* To be done
Please copy out every line of the data, starting at the line containing "Campus-Center - BK (229, 1297)" and ending at the line containing "Security and privacy (595, 1992)", leaving none out. Offset the coordinates by adding 71 to each of their numbers.

* Listing
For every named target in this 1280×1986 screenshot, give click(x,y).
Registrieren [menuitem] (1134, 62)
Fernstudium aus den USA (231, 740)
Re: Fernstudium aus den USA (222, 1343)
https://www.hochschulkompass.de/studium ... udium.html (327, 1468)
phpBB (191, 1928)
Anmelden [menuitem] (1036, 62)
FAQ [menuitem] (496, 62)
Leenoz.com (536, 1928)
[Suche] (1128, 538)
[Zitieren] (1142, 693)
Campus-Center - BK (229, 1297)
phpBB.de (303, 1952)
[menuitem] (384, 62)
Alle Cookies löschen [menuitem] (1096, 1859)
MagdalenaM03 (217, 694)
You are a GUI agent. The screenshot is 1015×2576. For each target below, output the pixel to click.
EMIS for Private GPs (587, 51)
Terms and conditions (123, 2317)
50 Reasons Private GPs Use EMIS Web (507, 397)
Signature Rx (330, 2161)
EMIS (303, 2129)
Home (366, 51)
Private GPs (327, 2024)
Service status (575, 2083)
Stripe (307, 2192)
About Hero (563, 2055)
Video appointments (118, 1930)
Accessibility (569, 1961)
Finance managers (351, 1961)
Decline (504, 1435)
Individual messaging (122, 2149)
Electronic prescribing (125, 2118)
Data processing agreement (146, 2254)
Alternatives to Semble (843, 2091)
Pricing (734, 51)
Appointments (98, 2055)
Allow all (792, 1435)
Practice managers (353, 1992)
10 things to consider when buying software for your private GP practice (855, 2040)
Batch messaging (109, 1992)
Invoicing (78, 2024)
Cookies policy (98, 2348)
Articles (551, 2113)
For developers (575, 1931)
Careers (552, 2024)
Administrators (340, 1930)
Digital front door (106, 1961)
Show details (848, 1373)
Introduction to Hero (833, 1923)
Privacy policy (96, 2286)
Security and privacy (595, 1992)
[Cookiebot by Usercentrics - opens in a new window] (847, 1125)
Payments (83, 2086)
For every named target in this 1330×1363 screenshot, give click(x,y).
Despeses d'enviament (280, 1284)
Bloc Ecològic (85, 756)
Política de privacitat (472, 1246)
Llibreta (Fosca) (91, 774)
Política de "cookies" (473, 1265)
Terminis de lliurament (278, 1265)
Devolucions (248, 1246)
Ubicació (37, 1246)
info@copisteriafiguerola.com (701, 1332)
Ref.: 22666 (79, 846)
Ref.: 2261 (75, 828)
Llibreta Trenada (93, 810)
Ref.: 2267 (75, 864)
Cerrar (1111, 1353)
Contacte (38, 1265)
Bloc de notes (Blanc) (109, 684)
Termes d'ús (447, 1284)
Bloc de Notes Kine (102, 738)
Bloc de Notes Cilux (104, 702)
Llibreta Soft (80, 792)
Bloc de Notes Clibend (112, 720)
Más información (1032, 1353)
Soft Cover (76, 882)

* Response to the exercise
Campus-Center - BK (300, 1368)
phpBB.de (374, 2023)
[menuitem] (455, 133)
Alle Cookies löschen [menuitem] (1167, 1930)
MagdalenaM03 (288, 765)
You are a GUI agent. The screenshot is 1015×2576. For each target below, output the pixel to click.
EMIS for Private GPs (658, 122)
Terms and conditions (194, 2388)
50 Reasons Private GPs Use EMIS Web (578, 468)
Signature Rx (401, 2232)
EMIS (374, 2200)
Home (437, 122)
Private GPs (398, 2095)
Service status (646, 2154)
Stripe (378, 2263)
About Hero (634, 2126)
Video appointments (189, 2001)
Accessibility (640, 2032)
Finance managers (422, 2032)
Decline (575, 1506)
Individual messaging (193, 2220)
Electronic prescribing (196, 2189)
Data processing agreement (217, 2325)
Alternatives to Semble (914, 2162)
Pricing (805, 122)
Appointments (169, 2126)
Allow all (863, 1506)
Practice managers (424, 2063)
10 things to consider when buying software for your private GP practice (926, 2111)
Batch messaging (180, 2063)
Invoicing (149, 2095)
Cookies policy (169, 2419)
Articles (622, 2184)
For developers (646, 2002)
Careers (623, 2095)
Administrators (411, 2001)
Digital front door (177, 2032)
Show details (919, 1444)
Introduction to Hero (904, 1994)
Privacy policy (167, 2357)
Security and privacy (666, 2063)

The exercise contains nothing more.